Research Interests

My research interests focus on the aspects of Quantum Chromodynamics (QCD), and more precisely on the quantitative description of the properties of hadrons using Lattice QCD. This is achieved via calculations of key observables that characterize the structure of protons and neutrons, such as the electromagnetic and axial form factors, and the nucleon momentum carried by the quarks and gluons. These calculations allow us to address open question in hadron structure, for instance, the spin content of the nucleon and the proton radius puzzle.

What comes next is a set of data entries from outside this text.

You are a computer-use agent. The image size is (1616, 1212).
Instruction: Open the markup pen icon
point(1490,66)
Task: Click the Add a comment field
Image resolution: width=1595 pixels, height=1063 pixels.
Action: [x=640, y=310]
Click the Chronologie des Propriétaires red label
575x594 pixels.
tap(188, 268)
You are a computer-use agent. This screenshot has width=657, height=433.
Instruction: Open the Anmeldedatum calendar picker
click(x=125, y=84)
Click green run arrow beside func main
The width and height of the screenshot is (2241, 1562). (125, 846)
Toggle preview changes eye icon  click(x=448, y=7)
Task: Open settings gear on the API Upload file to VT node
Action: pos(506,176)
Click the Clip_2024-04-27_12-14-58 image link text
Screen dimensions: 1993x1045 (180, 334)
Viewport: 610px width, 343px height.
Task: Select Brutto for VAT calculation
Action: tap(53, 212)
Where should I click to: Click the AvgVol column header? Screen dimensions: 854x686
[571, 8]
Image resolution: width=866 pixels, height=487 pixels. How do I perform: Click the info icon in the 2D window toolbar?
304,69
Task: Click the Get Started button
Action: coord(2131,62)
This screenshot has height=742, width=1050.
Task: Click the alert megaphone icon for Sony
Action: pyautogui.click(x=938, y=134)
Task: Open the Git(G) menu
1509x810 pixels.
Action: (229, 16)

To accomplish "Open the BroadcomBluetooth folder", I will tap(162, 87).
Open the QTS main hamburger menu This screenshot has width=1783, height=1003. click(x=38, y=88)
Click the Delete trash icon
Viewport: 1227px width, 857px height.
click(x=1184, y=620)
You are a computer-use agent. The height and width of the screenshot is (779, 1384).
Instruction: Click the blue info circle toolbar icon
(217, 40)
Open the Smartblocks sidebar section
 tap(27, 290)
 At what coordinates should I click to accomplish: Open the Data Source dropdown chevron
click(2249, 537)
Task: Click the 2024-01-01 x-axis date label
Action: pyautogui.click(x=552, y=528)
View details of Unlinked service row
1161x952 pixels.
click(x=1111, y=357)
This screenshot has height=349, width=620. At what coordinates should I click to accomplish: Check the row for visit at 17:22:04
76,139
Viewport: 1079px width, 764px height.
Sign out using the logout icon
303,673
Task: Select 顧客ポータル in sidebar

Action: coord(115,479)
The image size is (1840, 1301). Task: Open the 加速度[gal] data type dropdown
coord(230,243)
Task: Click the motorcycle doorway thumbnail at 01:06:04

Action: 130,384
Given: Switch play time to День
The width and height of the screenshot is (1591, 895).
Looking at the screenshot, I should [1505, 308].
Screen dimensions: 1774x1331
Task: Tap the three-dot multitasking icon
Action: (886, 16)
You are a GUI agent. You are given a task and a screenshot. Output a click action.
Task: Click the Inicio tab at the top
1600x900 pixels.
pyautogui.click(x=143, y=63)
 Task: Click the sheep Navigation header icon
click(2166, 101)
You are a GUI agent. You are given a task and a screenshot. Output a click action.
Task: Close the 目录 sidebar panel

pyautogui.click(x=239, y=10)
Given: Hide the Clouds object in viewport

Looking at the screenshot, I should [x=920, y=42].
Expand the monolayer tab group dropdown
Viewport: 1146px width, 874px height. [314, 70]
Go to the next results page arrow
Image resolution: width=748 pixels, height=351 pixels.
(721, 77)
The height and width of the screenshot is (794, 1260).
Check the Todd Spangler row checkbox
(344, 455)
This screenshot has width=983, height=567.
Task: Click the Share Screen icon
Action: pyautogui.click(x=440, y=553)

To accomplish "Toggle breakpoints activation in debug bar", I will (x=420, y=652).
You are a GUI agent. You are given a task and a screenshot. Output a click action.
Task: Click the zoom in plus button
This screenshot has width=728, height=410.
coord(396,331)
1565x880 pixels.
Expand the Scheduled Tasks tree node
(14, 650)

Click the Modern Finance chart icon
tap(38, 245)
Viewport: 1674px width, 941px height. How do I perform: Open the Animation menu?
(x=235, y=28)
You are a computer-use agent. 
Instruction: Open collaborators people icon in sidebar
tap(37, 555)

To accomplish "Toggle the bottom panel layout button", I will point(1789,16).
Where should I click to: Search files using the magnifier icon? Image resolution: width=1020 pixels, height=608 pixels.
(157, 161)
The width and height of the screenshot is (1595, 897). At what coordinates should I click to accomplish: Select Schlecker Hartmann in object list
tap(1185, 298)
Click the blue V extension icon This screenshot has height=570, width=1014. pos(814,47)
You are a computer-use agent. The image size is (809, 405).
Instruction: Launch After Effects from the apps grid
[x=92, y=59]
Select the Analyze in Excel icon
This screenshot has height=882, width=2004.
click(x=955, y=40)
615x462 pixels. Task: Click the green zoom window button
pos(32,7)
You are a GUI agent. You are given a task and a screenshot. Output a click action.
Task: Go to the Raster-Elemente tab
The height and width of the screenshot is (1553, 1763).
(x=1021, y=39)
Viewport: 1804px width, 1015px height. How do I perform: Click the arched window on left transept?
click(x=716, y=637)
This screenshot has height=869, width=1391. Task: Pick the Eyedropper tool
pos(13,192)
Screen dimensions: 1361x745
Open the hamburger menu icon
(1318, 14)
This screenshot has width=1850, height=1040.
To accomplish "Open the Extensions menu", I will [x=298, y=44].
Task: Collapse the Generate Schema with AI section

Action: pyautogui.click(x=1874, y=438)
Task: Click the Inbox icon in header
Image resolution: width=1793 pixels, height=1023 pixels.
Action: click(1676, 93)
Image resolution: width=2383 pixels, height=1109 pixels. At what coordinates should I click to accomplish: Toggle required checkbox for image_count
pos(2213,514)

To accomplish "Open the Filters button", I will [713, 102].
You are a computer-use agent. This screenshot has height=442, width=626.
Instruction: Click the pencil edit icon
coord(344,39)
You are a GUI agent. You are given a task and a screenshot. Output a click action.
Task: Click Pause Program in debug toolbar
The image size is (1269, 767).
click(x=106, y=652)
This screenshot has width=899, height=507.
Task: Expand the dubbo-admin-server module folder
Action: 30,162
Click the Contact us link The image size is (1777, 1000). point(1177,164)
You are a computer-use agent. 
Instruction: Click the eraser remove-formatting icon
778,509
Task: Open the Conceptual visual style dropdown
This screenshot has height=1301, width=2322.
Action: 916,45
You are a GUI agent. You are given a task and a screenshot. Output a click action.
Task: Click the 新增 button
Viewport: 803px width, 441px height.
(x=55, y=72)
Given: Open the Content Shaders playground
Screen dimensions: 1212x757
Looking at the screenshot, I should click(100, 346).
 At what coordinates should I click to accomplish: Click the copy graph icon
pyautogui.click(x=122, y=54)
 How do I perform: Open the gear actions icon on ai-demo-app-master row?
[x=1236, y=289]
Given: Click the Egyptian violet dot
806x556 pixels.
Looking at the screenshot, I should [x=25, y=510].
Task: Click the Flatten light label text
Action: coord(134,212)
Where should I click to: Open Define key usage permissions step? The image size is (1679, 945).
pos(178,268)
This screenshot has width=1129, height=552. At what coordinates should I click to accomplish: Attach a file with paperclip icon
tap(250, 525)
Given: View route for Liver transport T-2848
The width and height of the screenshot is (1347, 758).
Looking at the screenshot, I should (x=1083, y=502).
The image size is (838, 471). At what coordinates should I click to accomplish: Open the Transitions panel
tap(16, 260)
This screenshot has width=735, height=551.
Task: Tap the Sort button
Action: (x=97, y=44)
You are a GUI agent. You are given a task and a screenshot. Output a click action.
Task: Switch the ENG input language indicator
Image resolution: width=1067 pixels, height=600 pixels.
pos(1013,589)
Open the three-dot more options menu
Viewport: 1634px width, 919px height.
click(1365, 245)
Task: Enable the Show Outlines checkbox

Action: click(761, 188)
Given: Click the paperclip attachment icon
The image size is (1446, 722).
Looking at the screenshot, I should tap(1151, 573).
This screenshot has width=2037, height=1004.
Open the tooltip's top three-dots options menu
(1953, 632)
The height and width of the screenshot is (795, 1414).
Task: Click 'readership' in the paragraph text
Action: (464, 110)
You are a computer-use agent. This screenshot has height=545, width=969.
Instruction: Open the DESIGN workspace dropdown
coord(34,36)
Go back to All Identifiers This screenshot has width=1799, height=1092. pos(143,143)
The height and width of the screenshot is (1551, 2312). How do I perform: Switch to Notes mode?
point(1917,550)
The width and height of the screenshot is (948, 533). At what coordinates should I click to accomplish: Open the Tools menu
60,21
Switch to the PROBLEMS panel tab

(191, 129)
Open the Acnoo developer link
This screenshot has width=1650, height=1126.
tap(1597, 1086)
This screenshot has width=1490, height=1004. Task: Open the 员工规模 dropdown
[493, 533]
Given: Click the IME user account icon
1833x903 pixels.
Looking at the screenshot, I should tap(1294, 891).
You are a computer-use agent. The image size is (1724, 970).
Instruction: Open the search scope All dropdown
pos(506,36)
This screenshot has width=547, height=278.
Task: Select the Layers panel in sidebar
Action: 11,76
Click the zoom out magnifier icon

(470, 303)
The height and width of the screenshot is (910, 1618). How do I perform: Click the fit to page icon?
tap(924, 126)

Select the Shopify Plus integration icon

Lattice QCD can provide input to on-going experiments, but also give predictions on observables that are either not easily accessible experimentally, or explore Physics beyond the Standard Model. A pioneering work of the latter type is the calculation of the nucleon σ-terms, which require very intensive computations, as well as significant algorithmic improvements. The nucleon σ-terms enter in the determination of the scattering cross section of dark matter candidates (typically SUSY neutralinos) on nucleons, and thus, have significant impact for any direct search of dark matter. My research involves the first ab initio calculation of the σ-terms in Lattice QCD using state-of-the-art simulations with quark masses at their physical value. In addition, the charm nucleon σ-term was presented for the first time. This kind of calculations of fundamental nucleon properties may provide a link towards probing the hidden physics of dark matter.
Solving QCD is deeply intertwined with High Performance Computer technologies, and numerical simulations of Lattice QCD require enormous computational resources provided by supercomputing facilities that are open to researchers on a competitive basis. My group has acquired such resources in some of the largest facilities, for example, the Juelich and the Swiss National Supercomputing Centers.